## SET TASK 1
Name every person mentioned by name in the article below on Kurdish-Arab tensions in northern Iraq.
## SET TASK 2
Extend the article below on Kurdish-Arab tensions in northern Iraq, picking up after its final sentence.

## TEXT TO READ
=====
A hundred miles from Baghdad, tanks are facing off across a frontline defined not by an international border but by ethnic enmity, fueled by past bloodshed and future oil wealth, that risks tearing Iraq apart.
For three weeks, Kurdish "peshmerga" and soldiers of Baghdad's Arab army, have been reinforcing positions in the "disputed territories", a long, ill-defined swathe of northern Iraq, rich in oil and communal complexity, where the federal government and Kurdish leaders based in Arbil vie for control.
For all the flag-waving and warnings of war from Iraqi Prime Minister Nuri al-Maliki and Kurdistan President Masoud Barzani, few believe either will risk an all-out conflict whose outcome would be uncertain and would disrupt both a flourishing economy in Kurdistan and oil exports that bring Baghdad vital revenues. Rather, both are gaining from this, the second such flare-up in the year since U.S. troops quit Iraq, to consolidate their respective support among Arabs and Kurds for upcoming elections. Maliki spoke this week of "unpredictable risks" as Kurdish troops brought up more tanks and artillery close to the oilfield city of Kirkuk: "If it erupts ... it will be a painful, shameful ethnic conflict," he said, warning of "dangerous dimensions".
Kurds accuse the Iraqi premier of "opening a Pandora's box". U.S. forces, whose no-fly zone first gave the Kurds de facto autonomy from Saddam in 1991, helped keep a peace between them and the Arabs after occupying Iraq in 2003; now, Washington's diplomats have had to work behind the scenes to calm tempers, most recently following a shootout on November 16 between Iraqi and Kurdish forces in Tuz Khurmato in which a bystander was killed. Politicians, diplomats and analysts detect an unwillingness on either side to go beyond verbal skirmishing or the sort of occasional, tit-for-tat halts in transfer payments or oil pipelines that have long marked their fractious relationship.
"Both Baghdad and Arbil seem not to be willing to push this," said Gareth Stansfield, a former U.N. adviser on the dispute who teaches Middle East politics at Exeter University. At the same time, neither side is in a hurry to pull back. "There is definitely a sense this might not cause outright war, but flashpoints all over in all sorts of places," one diplomat said. "This is probably going to be quite prolonged, because there isn't much appetite to settle it." Stansfield added: "Every episode like this makes the relationship between Arbil and Baghdad, Barzani and Maliki, even worse - which is, of course, a problem for the future."
=====
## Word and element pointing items
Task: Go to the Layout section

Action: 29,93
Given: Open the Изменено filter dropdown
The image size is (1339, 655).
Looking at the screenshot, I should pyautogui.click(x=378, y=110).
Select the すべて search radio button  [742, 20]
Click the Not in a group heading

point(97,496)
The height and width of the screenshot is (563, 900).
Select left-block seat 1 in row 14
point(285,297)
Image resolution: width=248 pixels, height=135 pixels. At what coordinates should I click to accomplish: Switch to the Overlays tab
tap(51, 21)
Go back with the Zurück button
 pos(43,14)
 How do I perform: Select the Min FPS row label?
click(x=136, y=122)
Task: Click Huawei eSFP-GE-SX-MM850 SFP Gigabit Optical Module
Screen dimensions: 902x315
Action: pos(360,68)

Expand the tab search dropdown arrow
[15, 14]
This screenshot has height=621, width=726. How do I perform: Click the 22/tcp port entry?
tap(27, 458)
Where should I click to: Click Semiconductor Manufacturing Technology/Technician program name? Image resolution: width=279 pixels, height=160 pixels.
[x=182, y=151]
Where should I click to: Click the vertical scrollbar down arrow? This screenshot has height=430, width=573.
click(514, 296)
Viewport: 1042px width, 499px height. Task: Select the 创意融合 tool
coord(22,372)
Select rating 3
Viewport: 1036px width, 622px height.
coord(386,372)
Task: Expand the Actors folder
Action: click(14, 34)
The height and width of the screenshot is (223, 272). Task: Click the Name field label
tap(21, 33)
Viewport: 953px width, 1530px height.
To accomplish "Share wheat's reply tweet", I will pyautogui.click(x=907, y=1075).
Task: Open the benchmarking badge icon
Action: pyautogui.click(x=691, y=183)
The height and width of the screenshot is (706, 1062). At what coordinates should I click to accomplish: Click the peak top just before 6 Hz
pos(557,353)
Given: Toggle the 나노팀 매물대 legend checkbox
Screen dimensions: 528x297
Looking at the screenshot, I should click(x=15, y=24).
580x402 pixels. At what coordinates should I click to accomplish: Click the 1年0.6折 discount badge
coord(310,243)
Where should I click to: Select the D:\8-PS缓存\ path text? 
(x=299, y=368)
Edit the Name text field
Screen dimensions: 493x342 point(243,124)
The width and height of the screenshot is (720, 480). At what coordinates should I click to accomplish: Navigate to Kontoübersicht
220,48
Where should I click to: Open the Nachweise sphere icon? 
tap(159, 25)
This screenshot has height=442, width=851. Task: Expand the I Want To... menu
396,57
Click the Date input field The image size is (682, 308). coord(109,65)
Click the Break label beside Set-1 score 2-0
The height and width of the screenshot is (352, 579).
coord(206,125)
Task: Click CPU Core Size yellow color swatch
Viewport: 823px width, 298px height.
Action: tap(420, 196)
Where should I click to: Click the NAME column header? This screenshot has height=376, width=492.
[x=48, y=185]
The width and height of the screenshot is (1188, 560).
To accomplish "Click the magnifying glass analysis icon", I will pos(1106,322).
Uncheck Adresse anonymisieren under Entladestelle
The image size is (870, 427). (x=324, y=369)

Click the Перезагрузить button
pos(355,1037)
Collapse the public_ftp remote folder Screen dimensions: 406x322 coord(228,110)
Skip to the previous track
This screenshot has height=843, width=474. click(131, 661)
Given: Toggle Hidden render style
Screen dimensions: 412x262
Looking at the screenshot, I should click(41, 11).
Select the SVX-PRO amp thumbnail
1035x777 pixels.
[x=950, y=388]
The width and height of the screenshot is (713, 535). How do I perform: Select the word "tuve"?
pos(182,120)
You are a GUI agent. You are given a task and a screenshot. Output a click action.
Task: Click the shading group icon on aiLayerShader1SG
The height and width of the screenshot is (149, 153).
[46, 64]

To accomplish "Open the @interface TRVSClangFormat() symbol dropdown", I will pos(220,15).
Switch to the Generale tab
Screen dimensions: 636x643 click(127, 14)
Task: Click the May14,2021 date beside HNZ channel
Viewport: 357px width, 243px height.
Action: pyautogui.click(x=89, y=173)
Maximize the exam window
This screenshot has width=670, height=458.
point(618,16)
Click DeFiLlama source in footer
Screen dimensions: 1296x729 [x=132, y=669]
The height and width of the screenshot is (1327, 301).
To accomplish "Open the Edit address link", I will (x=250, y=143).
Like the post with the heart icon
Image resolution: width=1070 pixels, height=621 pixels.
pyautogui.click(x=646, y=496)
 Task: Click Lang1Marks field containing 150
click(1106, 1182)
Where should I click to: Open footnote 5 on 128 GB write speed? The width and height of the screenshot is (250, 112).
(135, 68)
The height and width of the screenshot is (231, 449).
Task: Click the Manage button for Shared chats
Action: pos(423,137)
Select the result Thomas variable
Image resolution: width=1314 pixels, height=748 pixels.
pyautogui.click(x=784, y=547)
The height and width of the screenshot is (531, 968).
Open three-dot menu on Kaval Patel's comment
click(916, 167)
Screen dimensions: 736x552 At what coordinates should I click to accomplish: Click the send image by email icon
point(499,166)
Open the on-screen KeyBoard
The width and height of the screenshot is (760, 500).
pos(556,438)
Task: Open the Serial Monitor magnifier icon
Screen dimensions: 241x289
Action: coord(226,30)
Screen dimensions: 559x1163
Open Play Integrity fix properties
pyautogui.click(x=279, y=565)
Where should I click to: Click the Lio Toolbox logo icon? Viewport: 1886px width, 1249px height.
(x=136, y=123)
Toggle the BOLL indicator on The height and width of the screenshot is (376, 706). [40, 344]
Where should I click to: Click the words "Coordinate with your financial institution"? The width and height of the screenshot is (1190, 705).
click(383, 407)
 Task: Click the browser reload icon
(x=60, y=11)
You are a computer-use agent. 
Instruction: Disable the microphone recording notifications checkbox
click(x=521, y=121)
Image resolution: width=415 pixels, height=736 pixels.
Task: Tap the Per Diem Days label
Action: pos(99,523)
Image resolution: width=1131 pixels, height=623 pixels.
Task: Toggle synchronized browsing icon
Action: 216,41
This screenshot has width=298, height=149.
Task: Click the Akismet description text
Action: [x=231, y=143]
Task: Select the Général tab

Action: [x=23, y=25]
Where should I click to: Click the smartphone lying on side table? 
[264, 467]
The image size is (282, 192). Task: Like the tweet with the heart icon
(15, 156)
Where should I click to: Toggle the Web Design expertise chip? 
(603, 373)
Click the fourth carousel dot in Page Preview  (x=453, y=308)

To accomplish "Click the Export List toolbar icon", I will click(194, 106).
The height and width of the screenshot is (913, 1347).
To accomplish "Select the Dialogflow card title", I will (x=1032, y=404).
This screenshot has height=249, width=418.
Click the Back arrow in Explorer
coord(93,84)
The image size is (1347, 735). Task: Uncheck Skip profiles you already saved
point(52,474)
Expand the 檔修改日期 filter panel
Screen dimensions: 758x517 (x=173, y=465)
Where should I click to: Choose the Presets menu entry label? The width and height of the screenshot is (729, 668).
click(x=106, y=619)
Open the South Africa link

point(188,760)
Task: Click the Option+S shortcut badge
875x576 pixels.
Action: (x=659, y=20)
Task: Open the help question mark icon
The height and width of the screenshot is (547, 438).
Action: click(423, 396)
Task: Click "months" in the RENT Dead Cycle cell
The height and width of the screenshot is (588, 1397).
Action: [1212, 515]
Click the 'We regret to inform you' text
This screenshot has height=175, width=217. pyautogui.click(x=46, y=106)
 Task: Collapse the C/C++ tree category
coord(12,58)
=====
## RIGHT ANSWER 1
Nuri al-Maliki, Masoud Barzani, Saddam, Gareth Stansfield

## RIGHT ANSWER 2
SHIFTING ALLIANCES
Ten years after the U.S. invasion toppled Saddam in the name of democracy, the stand-off demonstrates Iraq's failure to forge consensus among Maliki's Shi'ite Muslim majority, Sunni Arabs who were dominant under Saddam, and the Kurds, some 15 percent of the population, concentrated in the northern mountains. Most violence has been seen in a sectarian war among Arabs; Maliki has had support from the Kurds, who have not pressed for full statehood, aware of their landlocked isolation and the hostility of neighbors wary of their own Kurdish minorities.
Yet Iraqi Kurdish expansion beyond a regional frontier noted in the 2005 constitution - and new Kurdish contracts to sell oil to foreign firms without reference to Baghdad - may push Iraq's divided Arabs to close ranks; united Arab hostility may in turn also help stifle friction among competing Kurdish movements.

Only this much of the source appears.